>> begin Data extract
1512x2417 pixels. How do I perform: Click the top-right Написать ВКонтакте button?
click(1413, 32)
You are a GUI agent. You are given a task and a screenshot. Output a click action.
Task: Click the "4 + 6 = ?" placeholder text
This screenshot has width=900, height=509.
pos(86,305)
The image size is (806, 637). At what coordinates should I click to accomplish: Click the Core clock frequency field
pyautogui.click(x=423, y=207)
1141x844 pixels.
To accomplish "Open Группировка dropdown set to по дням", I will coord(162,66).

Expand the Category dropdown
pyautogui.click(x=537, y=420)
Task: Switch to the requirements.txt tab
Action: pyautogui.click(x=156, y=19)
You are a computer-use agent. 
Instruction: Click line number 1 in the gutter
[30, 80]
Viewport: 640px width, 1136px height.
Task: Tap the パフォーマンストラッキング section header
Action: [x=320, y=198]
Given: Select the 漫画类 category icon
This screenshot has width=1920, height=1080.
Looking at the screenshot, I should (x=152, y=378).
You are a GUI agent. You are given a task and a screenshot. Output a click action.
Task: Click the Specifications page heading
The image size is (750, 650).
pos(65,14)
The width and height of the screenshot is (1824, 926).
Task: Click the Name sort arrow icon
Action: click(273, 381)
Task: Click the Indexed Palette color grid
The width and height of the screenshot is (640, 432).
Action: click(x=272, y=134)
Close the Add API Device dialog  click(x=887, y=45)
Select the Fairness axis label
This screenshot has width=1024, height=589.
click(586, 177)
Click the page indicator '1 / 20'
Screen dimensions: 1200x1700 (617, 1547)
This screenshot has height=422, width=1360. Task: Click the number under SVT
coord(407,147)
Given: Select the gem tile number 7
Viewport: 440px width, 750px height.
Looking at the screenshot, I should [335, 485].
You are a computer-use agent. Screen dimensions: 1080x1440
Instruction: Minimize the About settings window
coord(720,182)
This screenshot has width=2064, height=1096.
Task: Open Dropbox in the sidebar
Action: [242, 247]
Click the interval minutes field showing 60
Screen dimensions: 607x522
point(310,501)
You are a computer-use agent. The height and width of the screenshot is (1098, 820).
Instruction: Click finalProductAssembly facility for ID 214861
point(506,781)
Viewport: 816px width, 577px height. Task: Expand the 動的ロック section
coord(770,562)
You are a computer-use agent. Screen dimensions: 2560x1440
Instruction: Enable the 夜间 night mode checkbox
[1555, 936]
>> end Data extract
Problem requirements: Report every line of the records above that contains the string "pixels", copying each one in full. Case counts.

The reply:
1512x2417 pixels. How do I perform: Click the top-right Написать ВКонтакте button?
1141x844 pixels.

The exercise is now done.